Dataset:

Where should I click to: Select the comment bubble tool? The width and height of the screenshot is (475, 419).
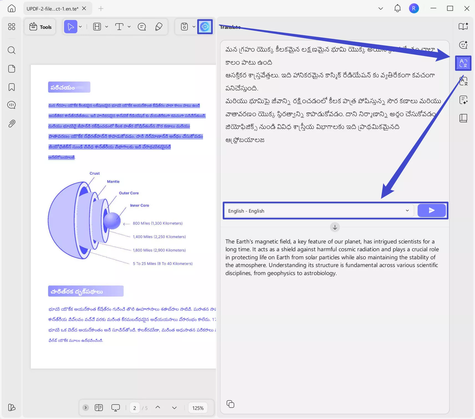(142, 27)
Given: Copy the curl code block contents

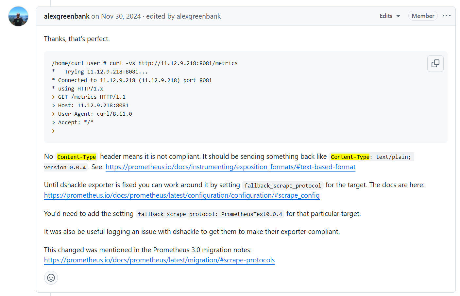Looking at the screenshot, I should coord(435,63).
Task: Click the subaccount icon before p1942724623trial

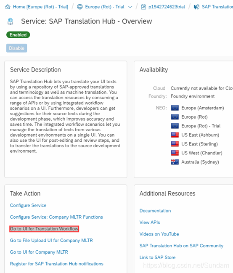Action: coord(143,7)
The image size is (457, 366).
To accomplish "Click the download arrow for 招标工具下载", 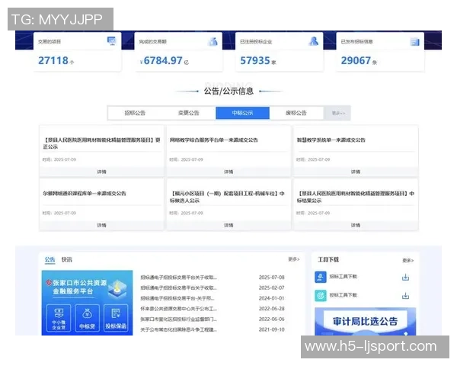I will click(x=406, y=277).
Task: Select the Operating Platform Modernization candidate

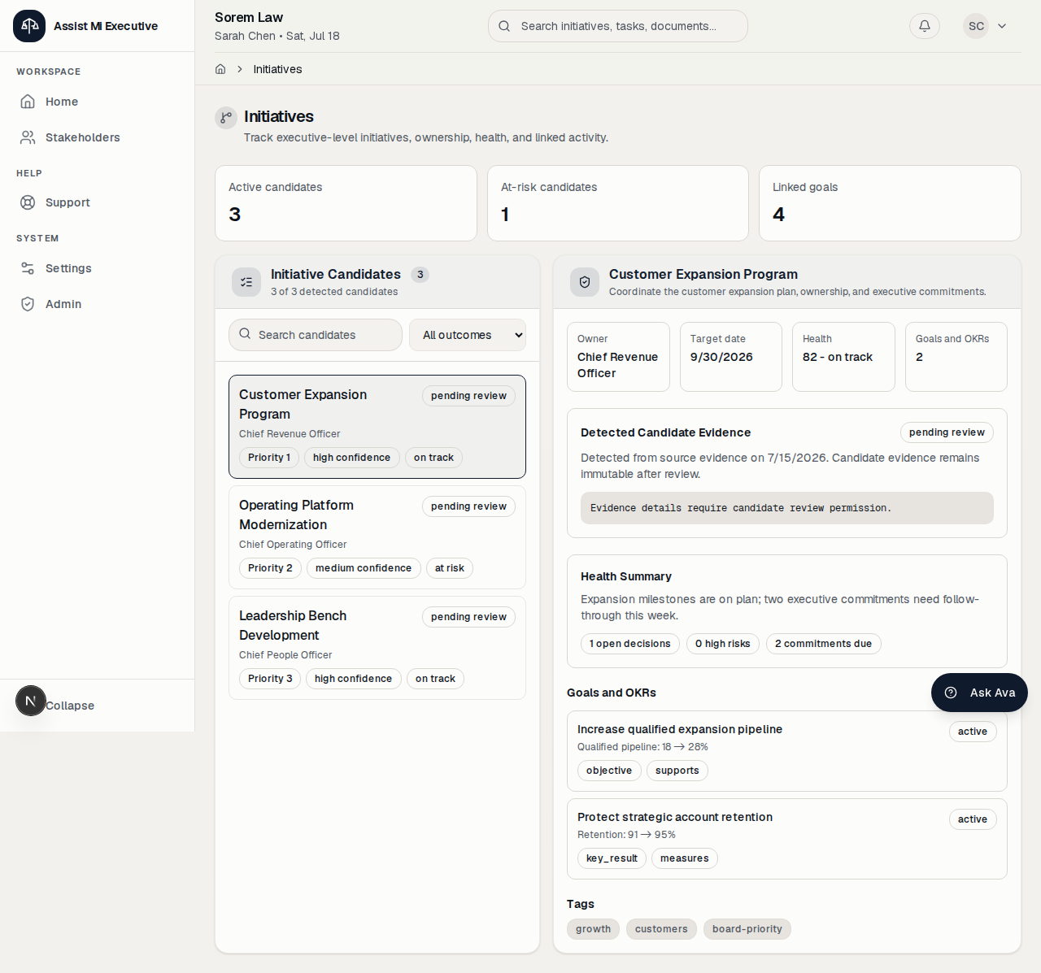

Task details:
Extract each line of the material above that contains the word "Select".

Complete output:
Where should I click to: Select the comment bubble tool? The width and height of the screenshot is (475, 419).
Task: Select the Operating Platform Modernization candidate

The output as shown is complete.